Optical submarine cable

EllaLink is an optical submarine cable linking the European and South American continents with landing points in Sines in Portugal and Fortaleza in Brazil. It has currently the lowest latency (<60 ms round-trip delay time between Portugal and Brazil) on the market.

For more than 20 years, there were no practical direct data transfer routes between Europe and South America. The only cable linking the two continents was Atlantis-2, which was not used for Internet data transfer due to its limited capacity.

One of the project's main goals was to circumvent the United States and its upstream collection as the route connects Europe directly with South America; this middleman position gave the US National Security Agency the ability to spy on European and South American communications. It was deemed problematic to EllaLink by interested parties. In that regard, then President of Brazil Dilma Rousseff said in 2014 that EllaLink would be central to "guarantee the neutrality" of the Internet, showing her wish to block Brazilian Internet traffic from being accessed for United States government activities.

The cable was launched 1 June 2021, providing a direct data route between Portugal and Brazil.

==Awards==
EllaLink has received the following awards:

- 2022: European Broadband Award, Juri Award 2022 - The EllaLink project is a cross border international project offering high-capacity optical platform on a unique transatlantic route.
- 2020: Global Carrier Award in the category "Best Subsea Project of the Year".
- 2020: CC-Global Awards 2020: GCCM SPECIAL AWARD - Best Project of the Year, Subsea Networks.
- 2019: Global Carrier Award in the category "Subsea Networks - Project of the Year".
==History==

EllaLink was formed in 2012. The project began in 2015. In 2017, the supply contract was awarded to Alcatel Submarine Networks. The equity provider Marguerite became the sponsor in 2018.

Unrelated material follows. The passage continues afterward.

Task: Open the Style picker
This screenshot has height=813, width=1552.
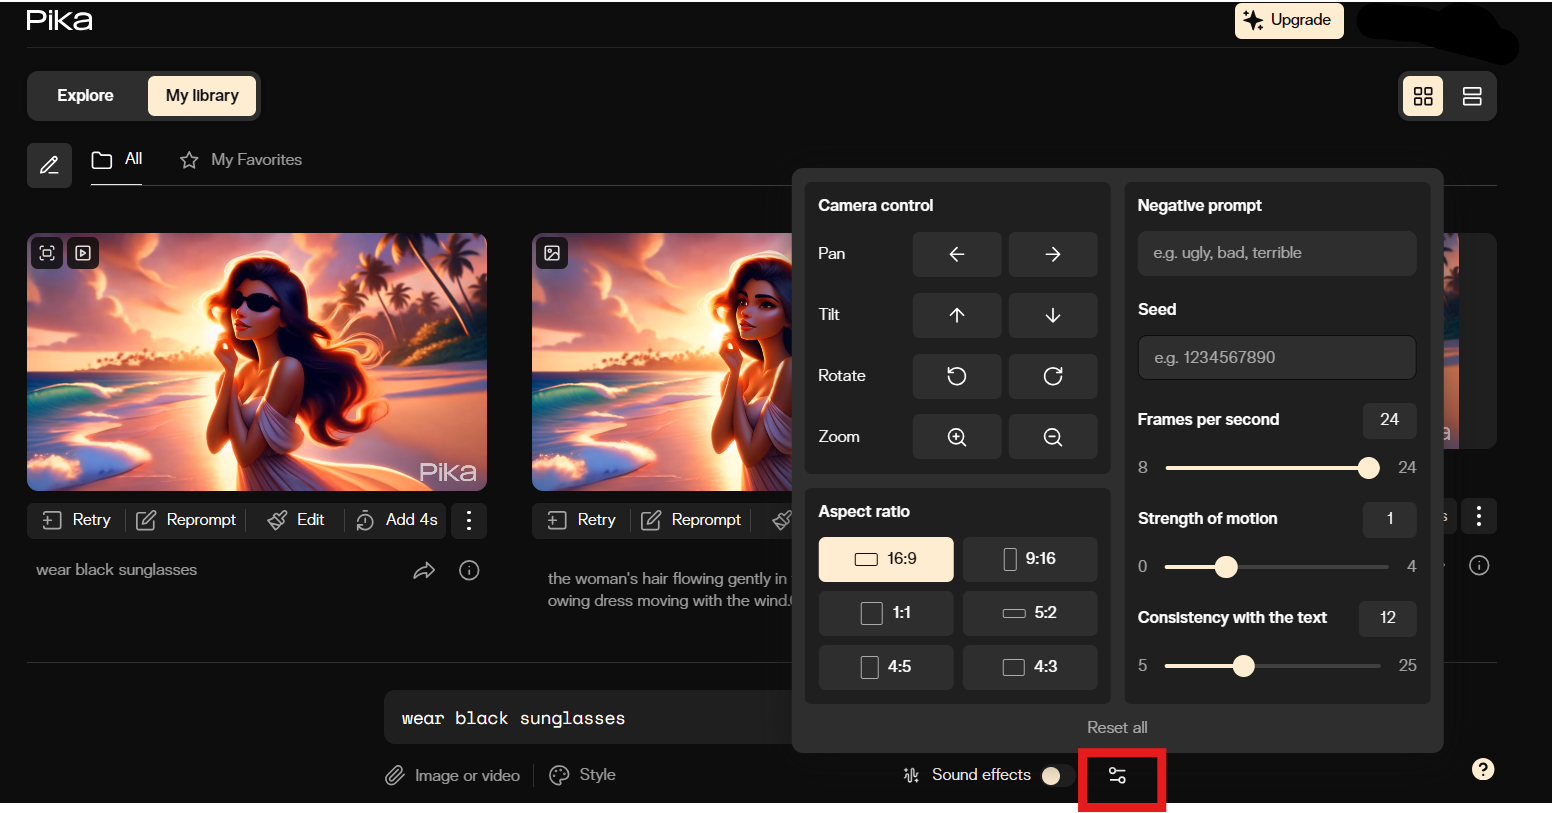Action: [583, 775]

Cable manufacture began in 2019; the installation of the cable started in December 2020. Two vessels (Ile de Brehat and Ile de Sein) were used to lay down the cable and its branching units. The installation of the cable was finished on 28 February 2021. The vessel Ile de Sein laid down the last universal cable joint linking together the Brazilian branch left by Ile de Brehat on 1 February 2021 and the European branch.